Consideration of space debris as a major threat may cause the United States to take a more global view on the threat of space weapons, said Brian Weeden, a former U.S. Air Force orbital analyst and now technical adviser for the Secure World Foundation, an organization dedicated to the sustainable use of space.
"This is an important realization, because before that much of the security focus was on threats from hostile actors in space," Weeden explained. "This is the first [national policy] recognition that threats can come from the space environment and nonhostile events."
All those bits of garbage in space could eventually create a floating artificial barrier that endangers spaceflight for any nation, experts said.
The space debris swarm
Even fictional space navigator Han Solo might prefer to risk turbolaser blasts from Imperial starships rather than hazard Earth's growing cloud of space debris, where objects whiz by at up to 4.8 miles per second (7.8 km/s).
The possibility of a damaging collision between spacecraft and orbital junk only continues to grow with more functional and nonfunctional hardware flying above Earth. Both the International Space Station and space shuttle missions have been forced to dodge space debris in the past.
More than 21,000 objects larger than 4 inches (10 centimeters) in diameter are being tracked by the Department of Defense's U.S. Space Surveillance Network. Estimates suggest there are more than 300,000 objects larger than 0.4 inches (1 cm), not including several million smaller pieces.
"The shuttle was more likely to be wiped out by something you didn't see than something you were dodging," said Donald Kessler, a former NASA researcher and now an orbital debris and meteoroid consultant in Asheville, N.C.
But the problem has become much worse since Kessler began studying the issue decades ago with Burton Cour-Palais, a fellow NASA researcher. Their 1978 research described how the debris cloud might continue expanding on its own because of an ever-higher probability of collisions that built upon each past collision.
The Kessler Syndrome
That prediction, known as the Kessler Syndrome, may have already been realized.
China's intentional destruction of an aging weather satellite during a 2007 anti-satellite test created about 2,500 pieces of new debris in Earth orbit.
More recently, a U.S. Iridium communications satellite and a defunct Soviet Cosmos spacecraft were destroyed in an unintended head-on collision in 2009. That incident added more than 1,000 pieces of trackable debris to the mess, adding to the number of possible targets and therefore upping the chances of future collisions.
The overall trackable amount of space debris grew by about 15.6 percent, according to the Space Security 2010 report.
NASA and other U.S. agencies could use national space policy as a chance to aggressively pursue solutions, such as using spacecraft propelled by solar radiation (solar sails) or other objects to take down a few select pieces of debris, experts said.
"If we only bring down four objects per year, we can stabilize [the debris field] if we carefully select those most likely to contribute to debris," Kessler told SPACE.com.
Path to cleaner space
The national space policy shift shows that policymakers have finally begun to take action based on the work of Kessler and other researchers, Weeden said.
"This policy basically sets the playing field for what is to come," Weeden said. "It's an enabler, not the actual solution itself."
The United States and other countries could begin discussing voluntary codes of conduct about how to minimize space debris from new missions, as well as how to clean up old space debris.
But legally binding agreements remain politically unlikely, Weeden cautioned.

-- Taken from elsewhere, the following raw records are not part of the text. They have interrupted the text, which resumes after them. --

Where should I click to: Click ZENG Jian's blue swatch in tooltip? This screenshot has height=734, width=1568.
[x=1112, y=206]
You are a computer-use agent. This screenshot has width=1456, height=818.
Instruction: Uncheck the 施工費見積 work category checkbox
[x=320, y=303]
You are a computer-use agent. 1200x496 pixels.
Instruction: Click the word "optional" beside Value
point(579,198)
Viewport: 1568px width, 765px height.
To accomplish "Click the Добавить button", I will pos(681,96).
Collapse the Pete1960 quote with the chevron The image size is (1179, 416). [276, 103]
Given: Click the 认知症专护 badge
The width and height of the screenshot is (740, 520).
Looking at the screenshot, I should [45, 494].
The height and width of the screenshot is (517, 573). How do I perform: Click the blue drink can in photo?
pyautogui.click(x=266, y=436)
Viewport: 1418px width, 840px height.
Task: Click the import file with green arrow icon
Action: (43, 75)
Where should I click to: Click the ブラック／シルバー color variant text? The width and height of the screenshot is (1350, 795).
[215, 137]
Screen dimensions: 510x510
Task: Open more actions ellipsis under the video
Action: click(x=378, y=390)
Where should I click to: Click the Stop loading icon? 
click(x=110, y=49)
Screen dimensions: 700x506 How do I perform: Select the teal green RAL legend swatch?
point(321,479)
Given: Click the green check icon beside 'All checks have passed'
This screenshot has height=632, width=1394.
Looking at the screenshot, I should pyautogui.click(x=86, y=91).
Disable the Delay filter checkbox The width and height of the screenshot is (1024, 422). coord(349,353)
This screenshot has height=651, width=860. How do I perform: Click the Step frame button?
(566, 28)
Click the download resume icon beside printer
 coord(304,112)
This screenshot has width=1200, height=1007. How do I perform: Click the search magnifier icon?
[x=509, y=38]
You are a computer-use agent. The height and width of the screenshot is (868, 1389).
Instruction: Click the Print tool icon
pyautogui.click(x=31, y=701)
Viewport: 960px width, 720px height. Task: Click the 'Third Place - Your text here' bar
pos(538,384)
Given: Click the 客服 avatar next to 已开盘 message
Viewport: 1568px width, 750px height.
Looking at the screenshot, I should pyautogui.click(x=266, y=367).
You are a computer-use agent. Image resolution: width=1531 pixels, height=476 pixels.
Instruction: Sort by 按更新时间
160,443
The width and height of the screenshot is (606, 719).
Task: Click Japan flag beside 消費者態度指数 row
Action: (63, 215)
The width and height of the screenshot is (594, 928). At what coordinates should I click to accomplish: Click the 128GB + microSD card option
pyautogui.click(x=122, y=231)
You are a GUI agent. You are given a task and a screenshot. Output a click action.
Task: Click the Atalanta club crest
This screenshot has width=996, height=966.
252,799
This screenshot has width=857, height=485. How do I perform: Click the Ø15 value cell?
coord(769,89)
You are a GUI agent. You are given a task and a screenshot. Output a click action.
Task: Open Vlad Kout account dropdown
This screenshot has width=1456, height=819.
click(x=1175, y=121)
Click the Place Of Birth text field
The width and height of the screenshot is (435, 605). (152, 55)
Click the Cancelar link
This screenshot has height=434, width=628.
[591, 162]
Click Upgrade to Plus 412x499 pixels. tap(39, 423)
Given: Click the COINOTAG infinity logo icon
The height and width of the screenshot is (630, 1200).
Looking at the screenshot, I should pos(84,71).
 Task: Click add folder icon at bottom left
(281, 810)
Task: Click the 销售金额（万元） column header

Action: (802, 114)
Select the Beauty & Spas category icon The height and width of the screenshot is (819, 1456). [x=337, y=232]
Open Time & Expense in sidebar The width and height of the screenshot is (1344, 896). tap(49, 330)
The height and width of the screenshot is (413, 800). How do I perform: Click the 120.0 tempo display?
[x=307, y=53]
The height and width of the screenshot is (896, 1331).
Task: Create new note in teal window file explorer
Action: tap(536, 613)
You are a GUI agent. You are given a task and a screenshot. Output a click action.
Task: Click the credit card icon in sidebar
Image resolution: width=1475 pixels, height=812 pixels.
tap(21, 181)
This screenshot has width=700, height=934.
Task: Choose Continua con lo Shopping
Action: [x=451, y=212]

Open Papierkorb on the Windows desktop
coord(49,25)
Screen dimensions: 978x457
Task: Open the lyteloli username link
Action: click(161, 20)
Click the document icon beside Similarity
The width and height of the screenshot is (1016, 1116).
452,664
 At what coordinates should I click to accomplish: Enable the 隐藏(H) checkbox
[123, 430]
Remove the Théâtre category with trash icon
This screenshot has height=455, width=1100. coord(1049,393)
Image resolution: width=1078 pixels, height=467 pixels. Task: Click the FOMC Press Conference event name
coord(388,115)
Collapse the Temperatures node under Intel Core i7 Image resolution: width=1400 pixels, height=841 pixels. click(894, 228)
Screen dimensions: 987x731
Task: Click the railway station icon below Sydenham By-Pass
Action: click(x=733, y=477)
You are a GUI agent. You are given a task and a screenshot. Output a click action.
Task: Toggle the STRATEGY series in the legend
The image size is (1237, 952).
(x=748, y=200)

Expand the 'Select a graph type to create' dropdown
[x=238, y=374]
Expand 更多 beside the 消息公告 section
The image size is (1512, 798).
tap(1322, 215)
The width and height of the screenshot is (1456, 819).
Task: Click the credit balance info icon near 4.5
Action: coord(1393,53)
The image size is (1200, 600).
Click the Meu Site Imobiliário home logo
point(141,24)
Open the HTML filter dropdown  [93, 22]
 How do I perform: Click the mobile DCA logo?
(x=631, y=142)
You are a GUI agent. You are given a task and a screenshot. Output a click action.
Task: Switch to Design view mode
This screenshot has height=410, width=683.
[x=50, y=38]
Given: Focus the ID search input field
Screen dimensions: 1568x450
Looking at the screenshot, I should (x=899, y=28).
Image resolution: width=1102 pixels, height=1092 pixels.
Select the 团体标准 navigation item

More plausible is an agreement on a strictly volunteer basis that would require spacefaring countries to put peer pressure on one another to comply.
Change of tune
The criticism of past space weapons tests that have created space debris has already changed how countries plan their actions, said Joan Johnson-Freese, a space policy analyst at the Naval War College in Newport, R.I.
"When the United States tested an anti-satellite (ASAT) weapon in 1985 by destroying its Solwind satellite, and China tested its ASAT in 2007, neither broke any 'rules,'" Johnson-Freese said in an e-mail. "But each created a substantial amount of space debris potentially dangerous to other spacecraft."
Both countries have since changed their policies, and said future tests will be characterized as "missile defense," aimed only at destroying targets that won't leave lingering debris, Johnson-Freese pointed out. "In terms of space debris, it is simply not in U.S. interests to pursue paths that encourage actions that result in debris creation."